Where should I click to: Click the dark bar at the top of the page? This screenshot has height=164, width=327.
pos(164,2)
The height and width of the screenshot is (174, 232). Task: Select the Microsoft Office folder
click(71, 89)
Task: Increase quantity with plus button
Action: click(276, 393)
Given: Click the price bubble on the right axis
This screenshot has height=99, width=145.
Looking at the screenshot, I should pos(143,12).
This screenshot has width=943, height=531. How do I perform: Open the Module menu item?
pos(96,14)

--

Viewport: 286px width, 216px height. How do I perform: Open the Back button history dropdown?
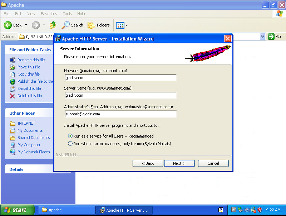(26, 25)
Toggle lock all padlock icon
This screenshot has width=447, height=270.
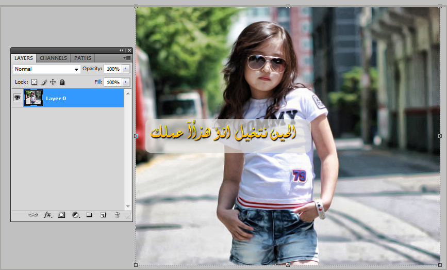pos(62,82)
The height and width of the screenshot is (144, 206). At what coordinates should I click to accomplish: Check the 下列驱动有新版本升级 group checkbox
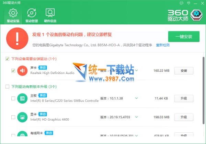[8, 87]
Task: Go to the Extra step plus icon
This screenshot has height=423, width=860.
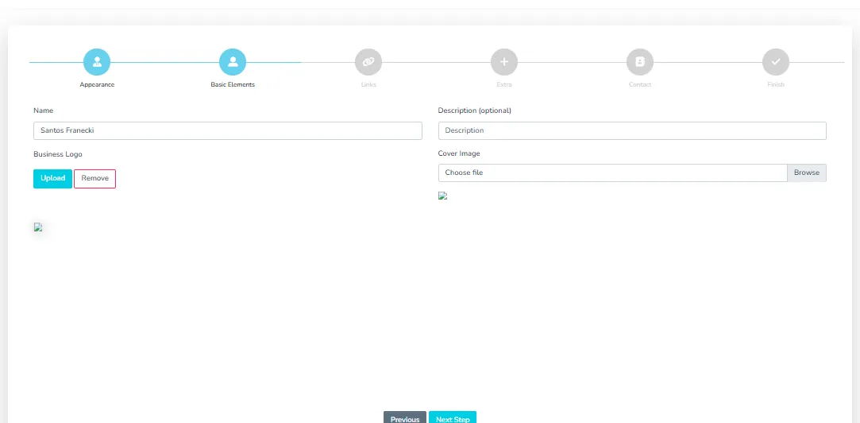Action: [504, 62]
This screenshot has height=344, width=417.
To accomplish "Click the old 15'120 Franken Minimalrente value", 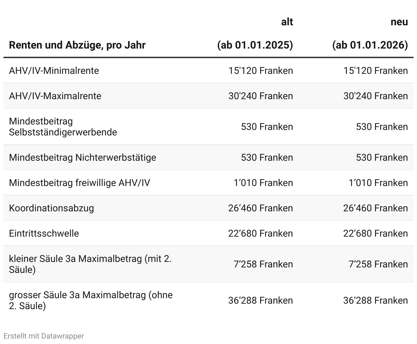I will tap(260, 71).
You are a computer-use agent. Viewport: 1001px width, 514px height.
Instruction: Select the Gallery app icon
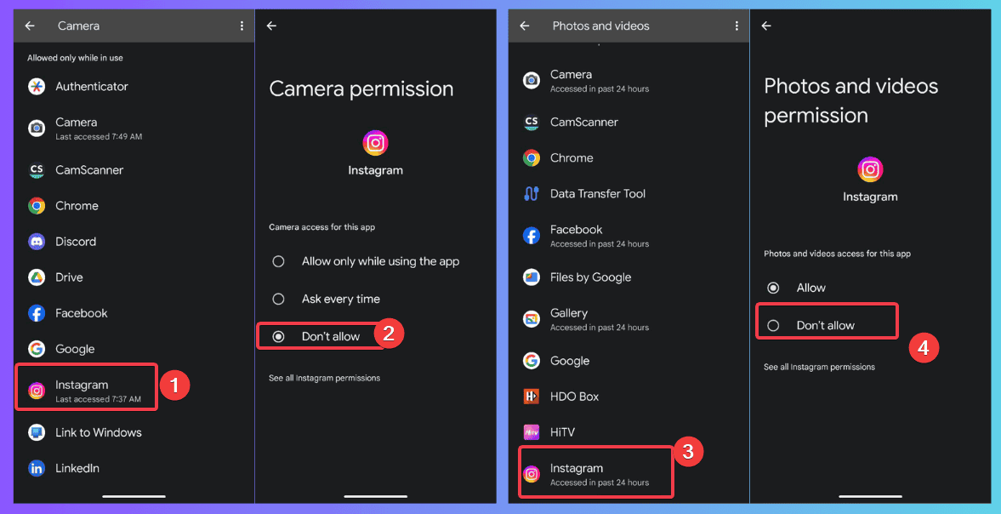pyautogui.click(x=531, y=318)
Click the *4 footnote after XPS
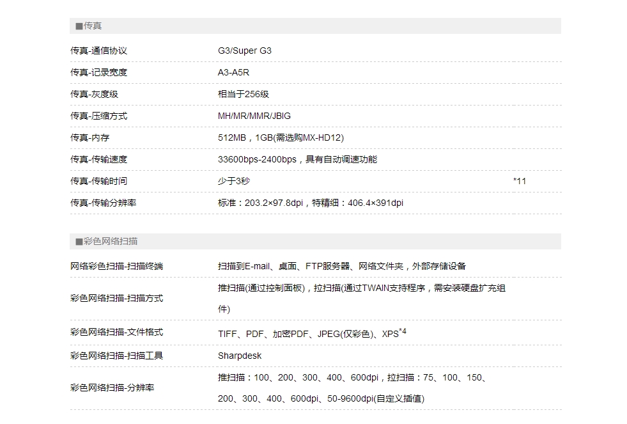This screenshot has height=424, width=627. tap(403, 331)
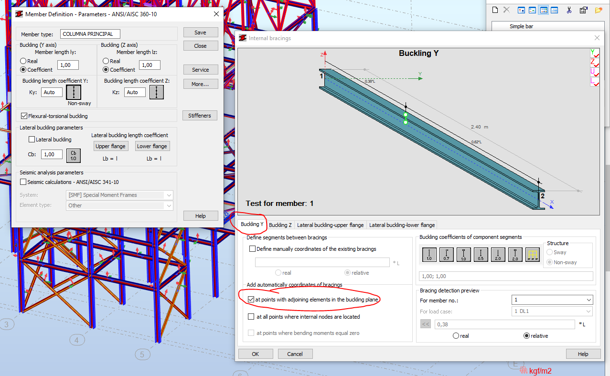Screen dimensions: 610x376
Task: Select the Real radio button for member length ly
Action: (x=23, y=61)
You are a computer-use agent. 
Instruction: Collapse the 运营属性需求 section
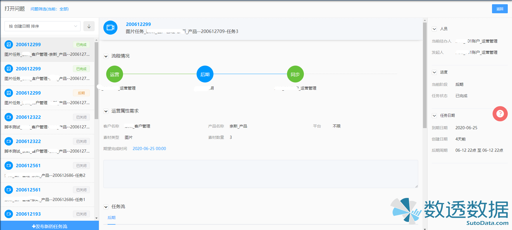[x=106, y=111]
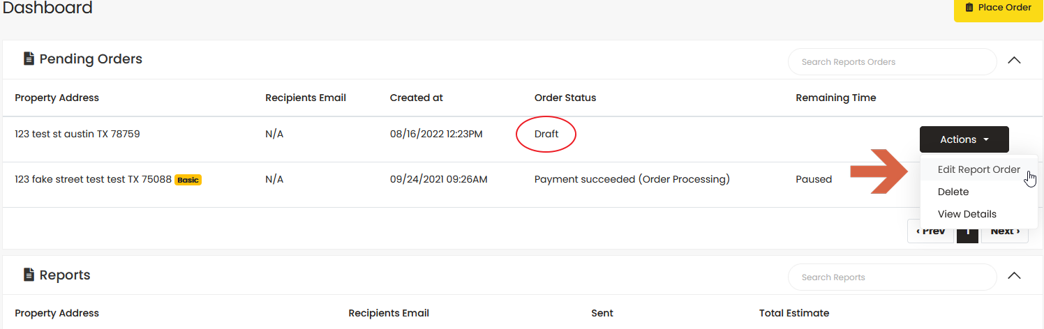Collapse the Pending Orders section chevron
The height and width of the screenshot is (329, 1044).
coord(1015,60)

...

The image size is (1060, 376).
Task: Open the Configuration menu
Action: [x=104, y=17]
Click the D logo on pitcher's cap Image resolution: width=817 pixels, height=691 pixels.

*What you have to do*:
Gather up, from the records above, each line where the word "computer" appears.

*Response to this task*:
You are a computer-use agent. Viewport: 1001px width, 514px height.
You are a computer-use agent. 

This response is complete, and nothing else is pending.